**Try it:** Pull every line with "picture" from the data.

Records contained in a dataset:
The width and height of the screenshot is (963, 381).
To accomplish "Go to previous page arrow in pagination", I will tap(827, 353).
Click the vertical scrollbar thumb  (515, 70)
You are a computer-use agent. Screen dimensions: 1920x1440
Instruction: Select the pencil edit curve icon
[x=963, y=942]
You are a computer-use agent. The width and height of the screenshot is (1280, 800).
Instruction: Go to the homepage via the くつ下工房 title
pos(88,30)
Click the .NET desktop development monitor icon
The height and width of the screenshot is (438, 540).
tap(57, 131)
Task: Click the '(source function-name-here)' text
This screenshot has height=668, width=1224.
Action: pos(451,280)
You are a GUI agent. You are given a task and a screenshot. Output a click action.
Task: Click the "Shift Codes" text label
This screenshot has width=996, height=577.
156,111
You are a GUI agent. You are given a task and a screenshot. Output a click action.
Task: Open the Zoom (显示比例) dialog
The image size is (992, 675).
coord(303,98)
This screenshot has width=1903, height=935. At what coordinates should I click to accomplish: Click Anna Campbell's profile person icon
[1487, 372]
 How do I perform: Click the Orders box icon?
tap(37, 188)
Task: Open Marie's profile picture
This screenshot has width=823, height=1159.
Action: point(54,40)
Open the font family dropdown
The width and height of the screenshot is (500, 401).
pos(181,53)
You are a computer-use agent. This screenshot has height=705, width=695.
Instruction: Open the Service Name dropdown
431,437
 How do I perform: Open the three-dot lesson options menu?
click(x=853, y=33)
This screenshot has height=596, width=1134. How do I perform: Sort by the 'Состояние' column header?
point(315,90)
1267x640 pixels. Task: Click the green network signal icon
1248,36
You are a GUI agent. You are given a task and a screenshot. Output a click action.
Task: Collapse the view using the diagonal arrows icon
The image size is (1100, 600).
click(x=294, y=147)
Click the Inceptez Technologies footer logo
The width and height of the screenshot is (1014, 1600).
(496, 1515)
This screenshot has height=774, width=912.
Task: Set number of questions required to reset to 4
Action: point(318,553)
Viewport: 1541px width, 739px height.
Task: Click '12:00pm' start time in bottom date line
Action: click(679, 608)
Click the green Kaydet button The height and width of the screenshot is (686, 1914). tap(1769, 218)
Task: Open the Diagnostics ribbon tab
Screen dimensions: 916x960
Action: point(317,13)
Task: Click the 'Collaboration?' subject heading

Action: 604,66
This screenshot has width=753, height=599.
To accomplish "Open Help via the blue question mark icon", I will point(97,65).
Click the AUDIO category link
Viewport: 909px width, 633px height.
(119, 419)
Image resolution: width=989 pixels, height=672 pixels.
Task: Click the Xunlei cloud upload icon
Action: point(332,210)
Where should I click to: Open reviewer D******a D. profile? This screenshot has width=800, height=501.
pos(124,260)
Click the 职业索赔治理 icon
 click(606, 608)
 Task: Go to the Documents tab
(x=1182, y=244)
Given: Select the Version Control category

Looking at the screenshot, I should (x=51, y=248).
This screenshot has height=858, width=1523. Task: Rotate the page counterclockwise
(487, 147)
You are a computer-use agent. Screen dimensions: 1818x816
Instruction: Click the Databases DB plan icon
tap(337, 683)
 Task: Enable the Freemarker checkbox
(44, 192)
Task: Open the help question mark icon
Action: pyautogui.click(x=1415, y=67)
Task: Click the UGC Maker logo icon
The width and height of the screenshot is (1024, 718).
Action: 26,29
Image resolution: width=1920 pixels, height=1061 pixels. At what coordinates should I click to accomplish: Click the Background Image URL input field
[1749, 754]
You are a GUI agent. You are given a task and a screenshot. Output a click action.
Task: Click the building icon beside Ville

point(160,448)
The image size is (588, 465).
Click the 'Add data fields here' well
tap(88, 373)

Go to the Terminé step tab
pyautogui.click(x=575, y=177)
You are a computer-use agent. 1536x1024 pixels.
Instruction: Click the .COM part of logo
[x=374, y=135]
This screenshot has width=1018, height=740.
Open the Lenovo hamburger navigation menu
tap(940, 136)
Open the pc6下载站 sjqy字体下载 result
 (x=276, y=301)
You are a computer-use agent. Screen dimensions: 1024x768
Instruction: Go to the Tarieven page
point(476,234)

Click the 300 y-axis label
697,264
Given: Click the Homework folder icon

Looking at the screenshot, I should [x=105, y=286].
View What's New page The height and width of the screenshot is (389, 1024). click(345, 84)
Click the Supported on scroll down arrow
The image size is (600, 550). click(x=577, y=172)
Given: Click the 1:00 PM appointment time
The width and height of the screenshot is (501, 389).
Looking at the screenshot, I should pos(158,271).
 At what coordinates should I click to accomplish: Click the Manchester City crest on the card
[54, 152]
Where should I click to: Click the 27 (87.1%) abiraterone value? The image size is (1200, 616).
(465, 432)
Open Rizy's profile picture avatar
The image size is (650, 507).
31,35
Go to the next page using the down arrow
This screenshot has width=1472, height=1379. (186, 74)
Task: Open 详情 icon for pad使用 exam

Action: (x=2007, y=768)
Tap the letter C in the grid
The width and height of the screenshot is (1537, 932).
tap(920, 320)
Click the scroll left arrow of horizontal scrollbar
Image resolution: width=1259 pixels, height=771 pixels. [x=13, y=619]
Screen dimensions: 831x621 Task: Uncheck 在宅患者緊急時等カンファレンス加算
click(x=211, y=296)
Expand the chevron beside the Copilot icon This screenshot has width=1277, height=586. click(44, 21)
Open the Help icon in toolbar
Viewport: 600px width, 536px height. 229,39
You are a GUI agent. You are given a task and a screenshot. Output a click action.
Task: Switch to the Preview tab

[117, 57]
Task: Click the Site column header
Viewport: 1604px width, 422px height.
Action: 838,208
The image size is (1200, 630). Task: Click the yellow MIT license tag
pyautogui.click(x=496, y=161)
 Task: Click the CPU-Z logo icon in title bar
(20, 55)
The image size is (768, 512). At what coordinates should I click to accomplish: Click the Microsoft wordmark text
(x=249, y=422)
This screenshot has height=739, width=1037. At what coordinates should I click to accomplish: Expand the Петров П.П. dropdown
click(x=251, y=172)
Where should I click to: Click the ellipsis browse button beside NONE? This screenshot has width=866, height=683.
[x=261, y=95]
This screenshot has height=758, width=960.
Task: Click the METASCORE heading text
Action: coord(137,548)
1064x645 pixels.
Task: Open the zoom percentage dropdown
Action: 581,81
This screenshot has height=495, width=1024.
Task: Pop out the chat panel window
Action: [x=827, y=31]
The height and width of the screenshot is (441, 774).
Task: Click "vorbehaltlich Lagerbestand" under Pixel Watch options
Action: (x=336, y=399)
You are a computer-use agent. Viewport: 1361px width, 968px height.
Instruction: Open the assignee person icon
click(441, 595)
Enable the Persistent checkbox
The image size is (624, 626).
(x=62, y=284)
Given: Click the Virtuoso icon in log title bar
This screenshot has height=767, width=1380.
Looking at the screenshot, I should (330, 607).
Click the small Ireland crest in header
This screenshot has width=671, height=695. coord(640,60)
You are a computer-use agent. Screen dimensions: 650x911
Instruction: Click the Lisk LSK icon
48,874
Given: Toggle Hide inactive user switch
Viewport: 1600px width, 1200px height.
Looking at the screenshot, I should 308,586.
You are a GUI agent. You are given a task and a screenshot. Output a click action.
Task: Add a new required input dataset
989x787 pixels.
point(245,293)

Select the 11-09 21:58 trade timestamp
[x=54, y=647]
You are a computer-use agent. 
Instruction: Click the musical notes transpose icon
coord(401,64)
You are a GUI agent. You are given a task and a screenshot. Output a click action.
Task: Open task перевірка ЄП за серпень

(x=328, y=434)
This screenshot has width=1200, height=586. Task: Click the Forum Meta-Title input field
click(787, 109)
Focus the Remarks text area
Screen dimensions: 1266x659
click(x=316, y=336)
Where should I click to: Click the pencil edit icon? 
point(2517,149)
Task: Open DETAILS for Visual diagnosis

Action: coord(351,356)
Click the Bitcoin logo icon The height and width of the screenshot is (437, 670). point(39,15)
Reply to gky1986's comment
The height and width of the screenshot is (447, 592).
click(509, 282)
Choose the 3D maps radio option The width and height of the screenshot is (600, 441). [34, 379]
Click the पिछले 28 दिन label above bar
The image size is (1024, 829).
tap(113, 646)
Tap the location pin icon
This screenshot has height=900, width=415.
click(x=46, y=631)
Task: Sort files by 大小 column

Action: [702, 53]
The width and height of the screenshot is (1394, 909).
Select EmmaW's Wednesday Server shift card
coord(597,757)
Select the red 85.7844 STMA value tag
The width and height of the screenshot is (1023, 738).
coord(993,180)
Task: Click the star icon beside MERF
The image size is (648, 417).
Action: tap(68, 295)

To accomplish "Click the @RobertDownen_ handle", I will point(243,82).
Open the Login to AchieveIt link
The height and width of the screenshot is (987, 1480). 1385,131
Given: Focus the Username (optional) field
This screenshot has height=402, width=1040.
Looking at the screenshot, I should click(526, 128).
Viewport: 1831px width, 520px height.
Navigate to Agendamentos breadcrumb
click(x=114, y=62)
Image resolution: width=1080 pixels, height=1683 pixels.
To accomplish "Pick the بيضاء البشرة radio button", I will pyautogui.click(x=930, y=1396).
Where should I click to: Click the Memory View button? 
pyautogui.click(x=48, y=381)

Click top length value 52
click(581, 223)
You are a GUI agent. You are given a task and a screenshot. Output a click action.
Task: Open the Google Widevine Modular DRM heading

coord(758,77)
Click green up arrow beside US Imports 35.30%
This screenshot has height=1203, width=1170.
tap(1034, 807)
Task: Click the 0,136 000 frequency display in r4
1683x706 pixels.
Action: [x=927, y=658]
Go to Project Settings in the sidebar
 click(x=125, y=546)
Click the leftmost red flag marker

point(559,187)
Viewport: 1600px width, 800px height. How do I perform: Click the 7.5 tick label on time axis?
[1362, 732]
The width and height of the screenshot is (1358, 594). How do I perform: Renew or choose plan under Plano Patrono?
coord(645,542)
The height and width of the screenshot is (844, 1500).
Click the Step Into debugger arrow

**Your solution:**
Task: Open Marie's profile picture
Open Rizy's profile picture avatar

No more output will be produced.